The Grand History of The Prix de I'Arc de Triompheの外観
 ディープインパクトの凱旋門賞挑戦まであと1週間と迫った。
 例年に比べてもメンバーがそろっているし、普通に考えると休み明けで初海外レースがかの凱旋門賞になるのは厳しいですが、僕が競馬を見てきた19年間、数々な名馬のなかでもディープインパクトは一番多くの驚きを与えてくれた馬です。新たな驚きが訪れるを楽しみに、いまからドキドキしています。


 1920年から1997年の凱旋門史を書いた「The Grand History of The Prix de I'Arc de Triomphe」は、1997年英国のGenesis Publications Ltd.から出版された書物です。当時、「Pace Maker」という英国の競馬月刊誌を定期購読していて、雑誌の広告で見て予約したものだと記憶しています。

 とにかく、これは極上の美しい書物です。
 背と角を革装、表紙の部分をボード(厚板紙)装としたクォーター・バイディング風の装幀、さらにボードでできたスリップケースが付き、伝統ある欧州手製革装本の風格を漂わせています。本文はセピア色のモノクロページがメインで、カラーセクションのページも2カ所に分かれて配置しています。
 Normal Edtionは限定2000冊の出版で、すべて作者Authur Fitzgerald氏と紹介文を書いたフランスのMonsieur Jean Romanet氏の肉筆サインが入り、そしてシリアル番号が振られています(僕が持っているのは、No. 461です)。

 Normal Edtionのほかに、さらに Champions' Copies と称するフル革装本も作られていました。

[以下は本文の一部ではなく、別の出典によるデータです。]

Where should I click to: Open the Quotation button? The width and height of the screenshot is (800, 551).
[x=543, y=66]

シリアル番号20~97が青い革、1920~1997が赤い革で装幀され、Champions' Copiesの表紙は1920年から1997年各年の凱旋門賞馬の馬名が22K金で印字されています。(そのため、凱旋門賞が中止になった年のシリアル番号39,40,1939,1940は抜けている作りです)

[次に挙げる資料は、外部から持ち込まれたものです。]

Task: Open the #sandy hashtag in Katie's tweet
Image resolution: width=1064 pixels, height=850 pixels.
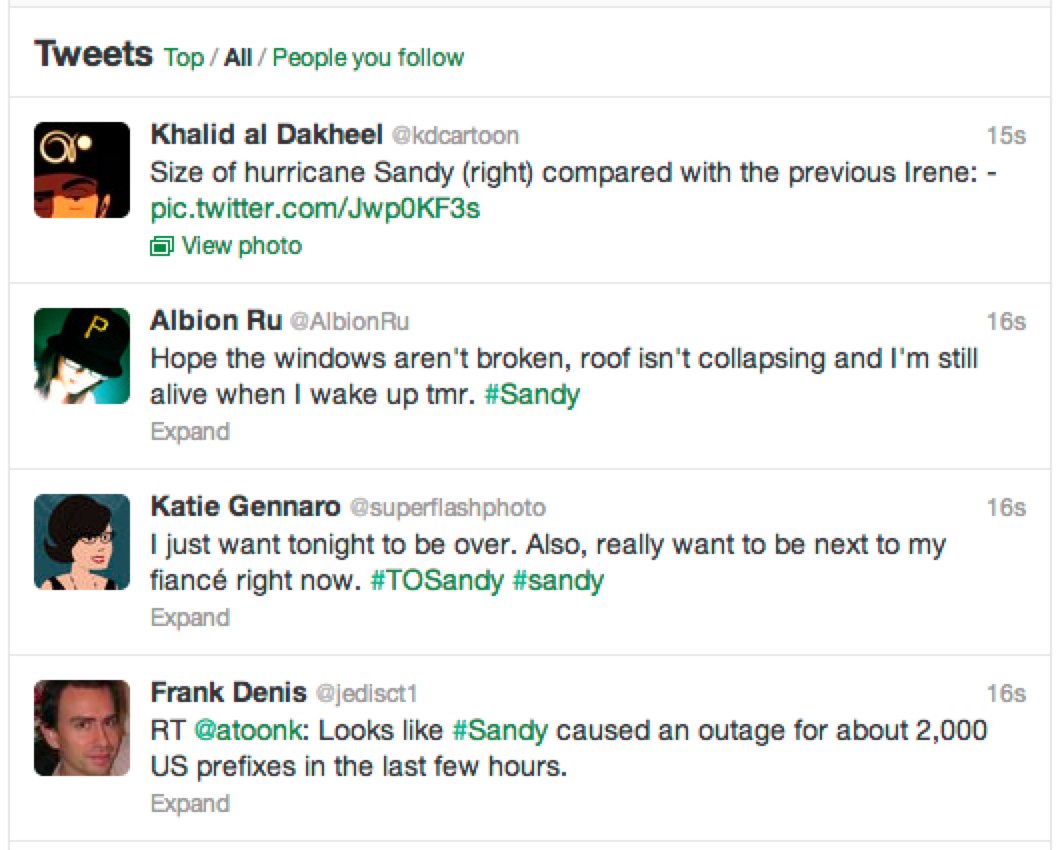Action: [559, 580]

 このChampions' Copies はやはり魅力的ではありますが、少々値が張り、告知が来たのはNomal Edtionを購入した後だったし、入手するのは断念しました。

【蔵書自慢】The Grand History of The Prix de I'Arc de Triomphe (2)2006-09-26 00:13:39

The Grand History of The Prix de I'Arc de Triompheの1ページ
 1259年、聖ルイ王の妹イザベル・ド・フランスが、ブローニュの森のセーヌ河畔側、伐採後長らく放置されていた細長い(ロン)草地(シャン)と呼ばれていた土地に修道院を創設しました。

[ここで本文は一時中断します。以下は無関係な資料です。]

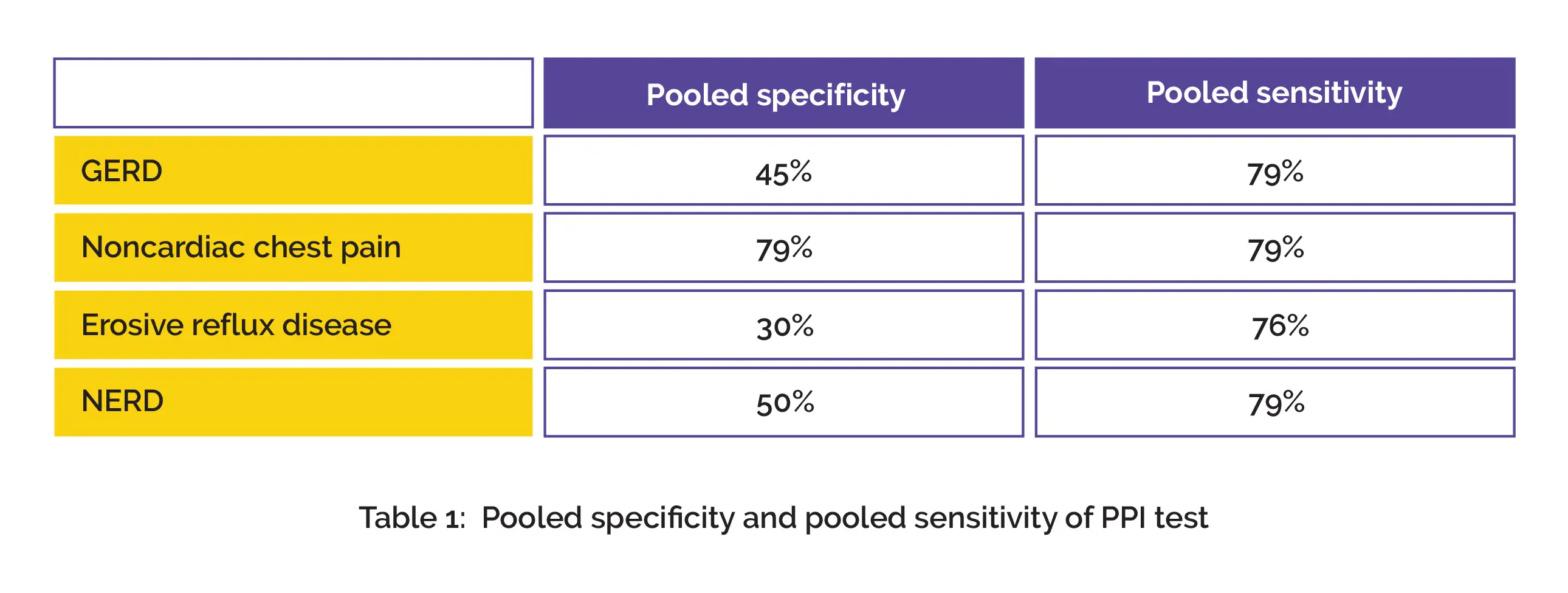Click the empty top-left header cell
This screenshot has height=593, width=1568.
[294, 92]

 ところが、敬虔な一生を送った創設者とは裏腹に、アンリ4世が修道女の一人を愛人にするなど、のちこの修道院は風紀上の問題が絶えなかったようです。特に1727年、オペラ座の歌姫マドモアゼル・ル・モールが修道院に身を引いたとき、この修道院の歌ミサの評判が立ち、オペラ座の合唱団まで応援に来た、復活祭前のテネブレの3日間のミサ行列は、パリの上流社会で大流行していました。貴族たちの馬車と見物人で、ジャンゼリゼ大道りからロンシャンまで数キロの道を埋め尽くした、と言われています。
 大革命時、修道院は取り壊されて、風車小屋1つだけが取り残されましたが、ほとぼりがさめる1797年頃には、ロンシャンへのパレードが社交行事として再び盛大になり、19世紀の中頃まで続いたそうです。


 フランスでは、ルイ14世時代から競馬が開催されましたが、ロンシャン競馬場ができたのは1857年です。パリから60キロ離れたシャンティーより近い土地を捜していた馬種改良促進協会が、白羽の矢を立てたのは、ロンシャンの修道院跡の広い空き地でした。
 ここでは1863年にパリ大賞典が創設され、そして、1920年にはついいまなお欧州最高のレースと言われている凱旋門賞が、開始しました。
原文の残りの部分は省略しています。